EXERCISE TASK
Lay out the entries below as a numbered list, starting at the line that contains "Click the Print icon in toolbar" and ending at the line that contains "I will coord(516,362).", with blank lines left out.

======== STORED DATA ========

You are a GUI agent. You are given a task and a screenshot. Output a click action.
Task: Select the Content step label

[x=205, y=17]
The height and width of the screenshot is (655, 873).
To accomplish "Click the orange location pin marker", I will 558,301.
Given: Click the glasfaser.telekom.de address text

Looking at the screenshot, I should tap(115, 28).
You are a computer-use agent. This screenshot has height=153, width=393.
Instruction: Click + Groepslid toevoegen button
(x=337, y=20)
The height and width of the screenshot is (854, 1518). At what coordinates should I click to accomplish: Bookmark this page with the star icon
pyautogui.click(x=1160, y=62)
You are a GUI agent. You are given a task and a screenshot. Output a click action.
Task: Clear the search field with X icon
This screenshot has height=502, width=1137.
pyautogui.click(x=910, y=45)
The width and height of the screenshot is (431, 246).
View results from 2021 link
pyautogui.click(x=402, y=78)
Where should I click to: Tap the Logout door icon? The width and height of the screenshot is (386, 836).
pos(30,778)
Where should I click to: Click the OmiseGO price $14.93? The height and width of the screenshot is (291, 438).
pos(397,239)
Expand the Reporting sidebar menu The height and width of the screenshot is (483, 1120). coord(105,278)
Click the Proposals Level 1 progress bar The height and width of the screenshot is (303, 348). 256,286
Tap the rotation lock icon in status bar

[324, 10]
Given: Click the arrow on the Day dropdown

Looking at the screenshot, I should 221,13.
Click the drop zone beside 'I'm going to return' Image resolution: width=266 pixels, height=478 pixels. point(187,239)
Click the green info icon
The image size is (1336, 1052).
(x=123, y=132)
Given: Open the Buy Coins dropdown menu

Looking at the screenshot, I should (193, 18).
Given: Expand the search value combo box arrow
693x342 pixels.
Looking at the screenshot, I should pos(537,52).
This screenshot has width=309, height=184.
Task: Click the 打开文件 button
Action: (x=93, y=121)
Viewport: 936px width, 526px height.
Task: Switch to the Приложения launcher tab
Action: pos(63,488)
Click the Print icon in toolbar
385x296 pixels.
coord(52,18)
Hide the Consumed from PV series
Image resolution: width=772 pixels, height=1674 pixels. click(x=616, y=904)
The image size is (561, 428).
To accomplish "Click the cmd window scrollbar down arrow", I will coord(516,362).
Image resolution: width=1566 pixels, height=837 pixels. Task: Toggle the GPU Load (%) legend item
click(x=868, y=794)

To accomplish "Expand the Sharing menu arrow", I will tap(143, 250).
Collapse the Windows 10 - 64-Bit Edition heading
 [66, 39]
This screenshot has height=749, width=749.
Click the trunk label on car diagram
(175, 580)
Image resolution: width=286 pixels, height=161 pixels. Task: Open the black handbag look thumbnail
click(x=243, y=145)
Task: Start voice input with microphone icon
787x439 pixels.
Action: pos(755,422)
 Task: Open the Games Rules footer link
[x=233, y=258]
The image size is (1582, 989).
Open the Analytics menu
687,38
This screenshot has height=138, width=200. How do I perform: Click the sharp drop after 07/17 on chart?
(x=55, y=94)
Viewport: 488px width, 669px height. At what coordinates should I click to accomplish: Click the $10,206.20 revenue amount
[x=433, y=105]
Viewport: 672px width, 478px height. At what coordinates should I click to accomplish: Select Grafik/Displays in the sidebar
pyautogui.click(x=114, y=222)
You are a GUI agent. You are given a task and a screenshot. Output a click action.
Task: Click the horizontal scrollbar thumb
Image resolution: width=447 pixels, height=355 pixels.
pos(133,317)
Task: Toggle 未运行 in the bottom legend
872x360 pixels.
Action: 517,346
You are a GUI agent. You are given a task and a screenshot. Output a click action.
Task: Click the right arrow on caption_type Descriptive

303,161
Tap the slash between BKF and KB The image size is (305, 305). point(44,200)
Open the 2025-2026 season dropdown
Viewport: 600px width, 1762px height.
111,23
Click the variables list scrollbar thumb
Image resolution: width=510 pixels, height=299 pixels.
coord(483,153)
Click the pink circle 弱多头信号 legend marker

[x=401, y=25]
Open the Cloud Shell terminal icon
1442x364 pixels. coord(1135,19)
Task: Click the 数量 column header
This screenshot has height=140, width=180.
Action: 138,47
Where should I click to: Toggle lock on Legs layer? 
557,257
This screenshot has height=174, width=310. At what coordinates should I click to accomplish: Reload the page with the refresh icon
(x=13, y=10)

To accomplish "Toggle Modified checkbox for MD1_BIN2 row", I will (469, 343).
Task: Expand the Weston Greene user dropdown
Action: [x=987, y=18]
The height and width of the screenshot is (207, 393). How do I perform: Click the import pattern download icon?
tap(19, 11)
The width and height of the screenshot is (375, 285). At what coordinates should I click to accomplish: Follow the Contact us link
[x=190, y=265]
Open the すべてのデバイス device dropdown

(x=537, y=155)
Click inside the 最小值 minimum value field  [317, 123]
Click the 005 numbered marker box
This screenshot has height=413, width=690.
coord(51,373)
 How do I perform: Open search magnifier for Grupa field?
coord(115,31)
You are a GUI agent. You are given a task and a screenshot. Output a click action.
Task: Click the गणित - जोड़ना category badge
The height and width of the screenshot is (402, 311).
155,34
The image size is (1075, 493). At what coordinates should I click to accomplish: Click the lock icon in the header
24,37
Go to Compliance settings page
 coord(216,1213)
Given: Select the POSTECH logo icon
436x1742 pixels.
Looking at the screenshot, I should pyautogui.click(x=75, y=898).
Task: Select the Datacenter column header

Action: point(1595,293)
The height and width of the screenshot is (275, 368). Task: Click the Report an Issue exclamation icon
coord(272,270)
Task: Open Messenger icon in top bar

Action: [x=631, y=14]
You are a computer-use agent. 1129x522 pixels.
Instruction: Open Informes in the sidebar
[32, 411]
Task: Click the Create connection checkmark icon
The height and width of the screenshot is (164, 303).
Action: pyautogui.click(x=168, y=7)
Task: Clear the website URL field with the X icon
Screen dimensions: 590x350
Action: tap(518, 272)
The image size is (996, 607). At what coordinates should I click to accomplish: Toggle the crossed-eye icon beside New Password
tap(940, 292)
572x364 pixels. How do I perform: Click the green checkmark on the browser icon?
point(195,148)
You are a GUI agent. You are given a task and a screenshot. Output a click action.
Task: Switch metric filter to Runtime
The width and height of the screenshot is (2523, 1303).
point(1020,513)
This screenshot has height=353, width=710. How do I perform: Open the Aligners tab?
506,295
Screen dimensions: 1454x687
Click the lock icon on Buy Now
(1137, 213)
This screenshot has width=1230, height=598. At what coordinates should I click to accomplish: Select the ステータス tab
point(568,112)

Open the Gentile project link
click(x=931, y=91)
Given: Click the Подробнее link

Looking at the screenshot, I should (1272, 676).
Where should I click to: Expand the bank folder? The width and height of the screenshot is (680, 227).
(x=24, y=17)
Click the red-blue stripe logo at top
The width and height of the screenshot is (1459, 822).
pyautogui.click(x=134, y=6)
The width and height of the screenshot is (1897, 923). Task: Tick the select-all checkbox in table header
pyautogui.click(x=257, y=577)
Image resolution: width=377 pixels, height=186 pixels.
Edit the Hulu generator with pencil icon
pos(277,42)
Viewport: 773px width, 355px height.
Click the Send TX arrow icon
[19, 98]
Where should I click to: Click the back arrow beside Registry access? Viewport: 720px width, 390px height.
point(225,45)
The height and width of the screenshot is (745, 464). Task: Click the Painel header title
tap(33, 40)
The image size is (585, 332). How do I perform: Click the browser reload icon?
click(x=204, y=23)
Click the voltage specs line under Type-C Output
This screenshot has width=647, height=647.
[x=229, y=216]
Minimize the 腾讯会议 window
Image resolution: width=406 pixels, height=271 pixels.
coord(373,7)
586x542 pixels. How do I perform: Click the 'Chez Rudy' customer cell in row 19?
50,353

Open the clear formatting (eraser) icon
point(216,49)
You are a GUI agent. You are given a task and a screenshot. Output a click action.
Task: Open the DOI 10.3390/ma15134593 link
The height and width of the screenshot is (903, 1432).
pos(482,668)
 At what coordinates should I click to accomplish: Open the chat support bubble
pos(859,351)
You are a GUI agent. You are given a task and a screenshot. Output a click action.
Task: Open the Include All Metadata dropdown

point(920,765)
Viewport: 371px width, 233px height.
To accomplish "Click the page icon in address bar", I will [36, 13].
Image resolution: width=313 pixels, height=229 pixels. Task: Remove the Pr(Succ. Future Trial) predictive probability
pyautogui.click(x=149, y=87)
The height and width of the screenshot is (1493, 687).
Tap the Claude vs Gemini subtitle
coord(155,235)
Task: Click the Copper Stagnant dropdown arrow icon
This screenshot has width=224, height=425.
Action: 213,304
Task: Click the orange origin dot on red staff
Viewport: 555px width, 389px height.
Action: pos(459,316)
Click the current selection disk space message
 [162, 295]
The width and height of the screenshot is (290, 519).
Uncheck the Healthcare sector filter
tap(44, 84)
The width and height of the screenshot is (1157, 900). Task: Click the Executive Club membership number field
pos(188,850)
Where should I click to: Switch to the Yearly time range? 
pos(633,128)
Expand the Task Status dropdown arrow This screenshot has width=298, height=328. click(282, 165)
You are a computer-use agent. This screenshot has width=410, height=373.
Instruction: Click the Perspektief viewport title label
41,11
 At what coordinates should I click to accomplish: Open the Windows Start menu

========

THE REPLY
1. Click the Print icon in toolbar
2. 385x296 pixels.
3. coord(52,18)
4. Hide the Consumed from PV series
5. Image resolution: width=772 pixels, height=1674 pixels. click(x=616, y=904)
6. The image size is (561, 428).
7. To accomplish "Click the cmd window scrollbar down arrow", I will coord(516,362).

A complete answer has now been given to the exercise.